» **WHAT TO PRODUCE**
Go through the data below and return each line where the string "computer" appears.

(SOURCE DATA begins)

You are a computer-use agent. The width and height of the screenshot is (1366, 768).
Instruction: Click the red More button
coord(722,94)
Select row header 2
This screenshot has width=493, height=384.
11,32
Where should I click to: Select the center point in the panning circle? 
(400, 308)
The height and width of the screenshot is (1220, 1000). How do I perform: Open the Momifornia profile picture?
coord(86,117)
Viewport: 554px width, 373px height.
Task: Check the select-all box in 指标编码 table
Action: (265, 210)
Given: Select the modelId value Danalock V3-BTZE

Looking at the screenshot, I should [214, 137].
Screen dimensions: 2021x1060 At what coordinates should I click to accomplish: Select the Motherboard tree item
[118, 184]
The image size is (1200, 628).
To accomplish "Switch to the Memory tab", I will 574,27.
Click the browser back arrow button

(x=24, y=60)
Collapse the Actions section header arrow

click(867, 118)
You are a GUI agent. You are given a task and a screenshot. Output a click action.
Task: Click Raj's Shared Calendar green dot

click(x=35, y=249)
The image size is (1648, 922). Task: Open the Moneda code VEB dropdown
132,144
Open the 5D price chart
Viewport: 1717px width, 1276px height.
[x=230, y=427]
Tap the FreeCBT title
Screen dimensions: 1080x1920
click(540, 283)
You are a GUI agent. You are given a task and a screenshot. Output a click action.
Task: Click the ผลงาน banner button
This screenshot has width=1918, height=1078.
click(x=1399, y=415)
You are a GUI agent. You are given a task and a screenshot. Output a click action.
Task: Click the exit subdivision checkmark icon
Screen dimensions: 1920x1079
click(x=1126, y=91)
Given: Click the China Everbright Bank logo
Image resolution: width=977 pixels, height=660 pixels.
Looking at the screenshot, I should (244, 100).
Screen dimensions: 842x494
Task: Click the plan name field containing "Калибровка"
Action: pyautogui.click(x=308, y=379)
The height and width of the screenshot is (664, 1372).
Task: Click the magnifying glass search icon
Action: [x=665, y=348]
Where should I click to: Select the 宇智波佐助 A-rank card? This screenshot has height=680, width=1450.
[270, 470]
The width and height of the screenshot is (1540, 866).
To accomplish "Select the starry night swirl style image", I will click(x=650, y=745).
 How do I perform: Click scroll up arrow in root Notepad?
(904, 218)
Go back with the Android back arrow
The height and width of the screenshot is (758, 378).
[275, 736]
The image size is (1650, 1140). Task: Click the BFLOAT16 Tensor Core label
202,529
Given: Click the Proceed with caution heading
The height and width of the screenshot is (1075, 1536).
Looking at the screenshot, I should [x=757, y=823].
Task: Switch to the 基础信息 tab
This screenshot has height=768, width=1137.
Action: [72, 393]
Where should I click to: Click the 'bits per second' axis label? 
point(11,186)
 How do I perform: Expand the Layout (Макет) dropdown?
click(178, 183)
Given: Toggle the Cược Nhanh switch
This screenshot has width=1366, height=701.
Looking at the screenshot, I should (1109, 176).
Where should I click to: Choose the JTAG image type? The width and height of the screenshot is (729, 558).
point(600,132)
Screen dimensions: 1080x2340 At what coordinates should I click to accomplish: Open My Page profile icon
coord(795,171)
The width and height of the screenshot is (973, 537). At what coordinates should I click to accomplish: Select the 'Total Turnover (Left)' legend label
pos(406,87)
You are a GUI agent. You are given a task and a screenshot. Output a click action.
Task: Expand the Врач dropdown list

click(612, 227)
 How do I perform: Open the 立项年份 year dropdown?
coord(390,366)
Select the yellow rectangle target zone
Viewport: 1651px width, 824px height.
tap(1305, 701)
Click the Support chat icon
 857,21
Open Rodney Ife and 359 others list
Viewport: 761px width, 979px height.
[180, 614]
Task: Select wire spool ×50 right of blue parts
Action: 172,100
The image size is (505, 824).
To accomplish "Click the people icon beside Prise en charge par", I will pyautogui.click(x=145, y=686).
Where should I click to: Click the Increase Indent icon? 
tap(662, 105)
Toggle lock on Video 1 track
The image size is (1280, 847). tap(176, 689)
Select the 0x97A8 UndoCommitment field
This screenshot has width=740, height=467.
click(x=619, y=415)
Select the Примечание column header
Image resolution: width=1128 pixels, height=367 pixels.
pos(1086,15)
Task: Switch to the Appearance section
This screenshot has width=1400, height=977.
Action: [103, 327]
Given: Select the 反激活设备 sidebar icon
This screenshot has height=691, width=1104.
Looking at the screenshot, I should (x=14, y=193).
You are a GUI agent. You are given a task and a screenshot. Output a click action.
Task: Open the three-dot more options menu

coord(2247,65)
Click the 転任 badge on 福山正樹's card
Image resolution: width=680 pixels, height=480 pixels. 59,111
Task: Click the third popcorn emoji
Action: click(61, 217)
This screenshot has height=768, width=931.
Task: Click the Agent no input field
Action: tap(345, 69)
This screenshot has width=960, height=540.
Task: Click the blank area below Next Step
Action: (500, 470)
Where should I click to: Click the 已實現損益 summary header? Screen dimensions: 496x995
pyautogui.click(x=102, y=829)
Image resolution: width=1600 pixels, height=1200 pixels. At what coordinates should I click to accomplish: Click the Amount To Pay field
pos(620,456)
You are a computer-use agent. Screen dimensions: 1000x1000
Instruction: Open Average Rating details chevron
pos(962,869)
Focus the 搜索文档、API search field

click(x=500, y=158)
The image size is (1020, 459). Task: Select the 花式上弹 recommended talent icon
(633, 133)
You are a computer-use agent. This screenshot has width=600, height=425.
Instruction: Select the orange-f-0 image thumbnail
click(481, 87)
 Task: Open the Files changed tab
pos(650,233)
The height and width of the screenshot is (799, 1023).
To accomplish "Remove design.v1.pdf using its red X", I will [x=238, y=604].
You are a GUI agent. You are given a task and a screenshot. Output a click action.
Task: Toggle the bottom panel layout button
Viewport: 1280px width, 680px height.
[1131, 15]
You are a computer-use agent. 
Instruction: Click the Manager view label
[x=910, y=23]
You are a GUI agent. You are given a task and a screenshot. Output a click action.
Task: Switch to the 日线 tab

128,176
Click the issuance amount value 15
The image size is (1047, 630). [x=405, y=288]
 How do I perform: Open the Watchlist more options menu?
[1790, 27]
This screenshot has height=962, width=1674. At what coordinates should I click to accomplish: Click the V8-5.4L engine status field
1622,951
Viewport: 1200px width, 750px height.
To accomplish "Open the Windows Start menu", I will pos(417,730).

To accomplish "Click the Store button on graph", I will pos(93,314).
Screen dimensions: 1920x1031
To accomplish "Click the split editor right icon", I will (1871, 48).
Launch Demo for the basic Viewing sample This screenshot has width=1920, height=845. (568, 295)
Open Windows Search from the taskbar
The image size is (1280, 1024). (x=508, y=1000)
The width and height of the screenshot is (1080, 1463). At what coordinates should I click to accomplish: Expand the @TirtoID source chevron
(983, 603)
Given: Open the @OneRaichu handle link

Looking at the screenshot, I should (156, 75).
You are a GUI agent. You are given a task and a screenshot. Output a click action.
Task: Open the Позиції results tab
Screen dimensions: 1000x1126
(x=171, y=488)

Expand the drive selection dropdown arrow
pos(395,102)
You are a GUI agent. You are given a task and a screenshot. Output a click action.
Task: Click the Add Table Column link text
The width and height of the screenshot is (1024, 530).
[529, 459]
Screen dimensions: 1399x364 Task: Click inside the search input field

(SOURCE DATA ends)

» **SOLVED EXERCISE**
You are a computer-use agent. The width and height of the screenshot is (1366, 768).
You are a computer-use agent. Screen dimensions: 1000x1000
You are a computer-use agent. This screenshot has width=600, height=425.
You are a computer-use agent. 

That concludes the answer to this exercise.